According to the most up-to-date plant evolutionary relationships39 and our results, we demonstrated that the functions of HLS1 in the regulation of thermomorphogenesis (elongated seedling cartoon) were conserved from bryophytes to eudicots (shown as check marks). However, the HLS1 orthologs in lycophyte or mosses could not function in flowering time control (flower cartoon) and hook development (depicted as wrong marks). The cartoon was created with BioRender.com.
Discussion
HLS1 was among the last few genes, which had been cloned before the release of the Arabidopsis genome sequence, but its biochemical functions remain elusive even today. There are currently two models to explain HLS1 activities. The first model proposes that HLS1 directly acetylates histones. Based on protein sequence similarities, HLS1 has been recognized as a putative acetyltransferase for almost two decades, and the histone H3 acetylation (H3Ac) levels are altered in hls1 mutants. However, isolated HLS1 protein failed to directly acetylate histones in an in vitro enzymatic assay9; thus, the acetyltransferase activity of HLS1 is still under debate. In order to answer whether acetyltransferase activity is required for HLS1 function, we also generated GFP-HLS1V108A L151A/hls1-1 transgenic plants, which harbored two point mutations (V108 and L151) in the conserved acetyltransferase domain (Fig.

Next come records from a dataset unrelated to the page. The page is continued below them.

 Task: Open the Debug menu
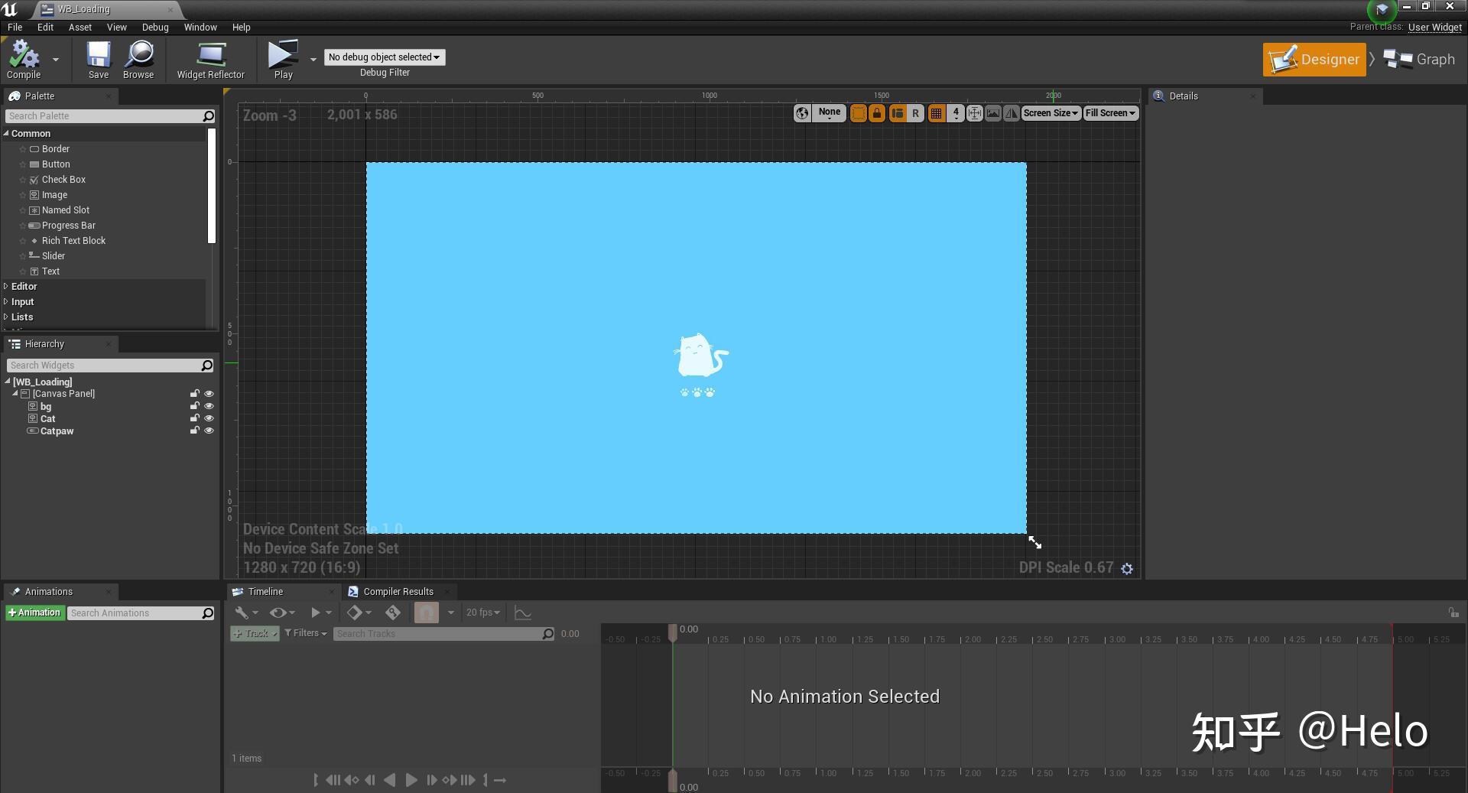pyautogui.click(x=154, y=27)
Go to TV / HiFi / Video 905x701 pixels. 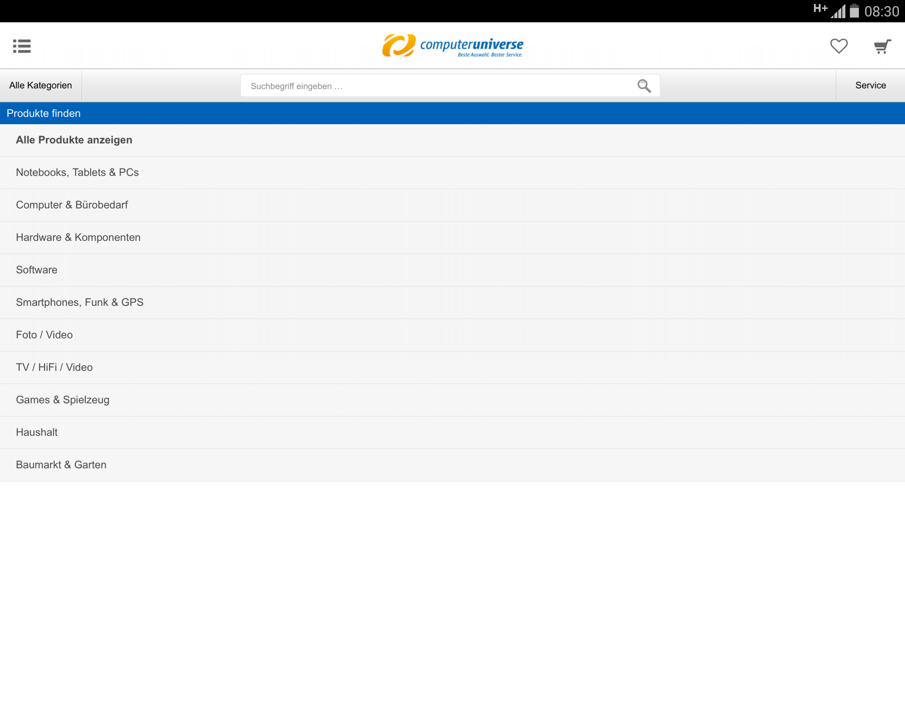[x=54, y=367]
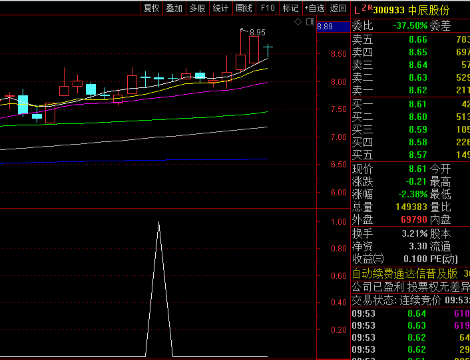Open the 多股 multi-stock view
Viewport: 470px width, 360px height.
(197, 8)
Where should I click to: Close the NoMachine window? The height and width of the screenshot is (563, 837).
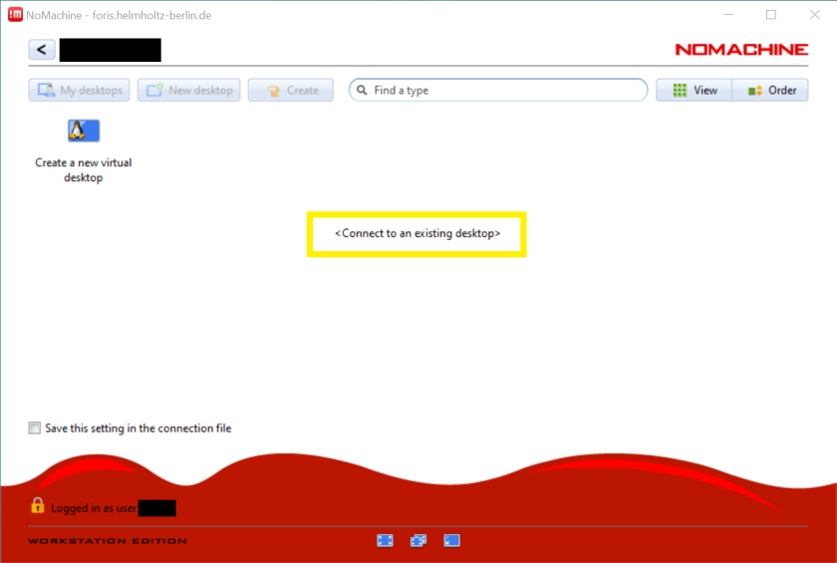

S5 and Fig. S8). The V108 and L151 amino acids are highly conserved not only in plants but also in bacterial, yeast, and human N-acetyltransferase3. All the individual transgenic lines harboring the HLS1V108A L151A mutations could not complement the hls1-1 early-flowering phenotypes, while the normal GFP-HLS1 complementation lines successfully rescue hls1-1 mutants (Fig. S8). Although we did not directly test the acetyltransferase activity in HLS1, our results suggest that at least these two conserved amino acids in the acetyltransferase domain are required for HLS1 function.
The second model proposes that HLS1 forms oligomers in darkness. Light-activated phytochromes directly interact with HLS1 and reduce its oligomerization status to inhibit hook development10. In addition, a very recent study showed that SUMO E3 ligase SAP AND MIZ1 DOMAIN-CONTAINING LIGASE1 (SIZ1) mediates HLS1 SUMOylation and revealed six SUMOylation sites (lysine [K] 62, K81, K155, K186, K294, and K336) in HLS1 protein. Mutation of these SUMOylation sites disturbs the HLS1 oligomerization status and functions in apical hook development25. Interestingly, we mapped all these six Arabidopsis HLS1 SUMOylation sites with other orthologs and found that the K62, K294, and K336 sites are completely distinct in bryophytes or lycophyte (Fig. S5). The K81/K155 sites in S. moellendorffii are identical with A. thaliana HLS1 but not the same in M. polymorpha and P. patens. The K186 site is not changed in M. polymorpha and P. patens but is different in S. moellendorffii (Fig. S5). Since it has been demonstrated that the oligomerization status of HLS1 is correlated with its role in hook development10,25, we suspect that the un-conserved SUMOylation sites in HLS1 orthologs might explain why these HLS1 orthologs could not complement the hls1-1 hook defects.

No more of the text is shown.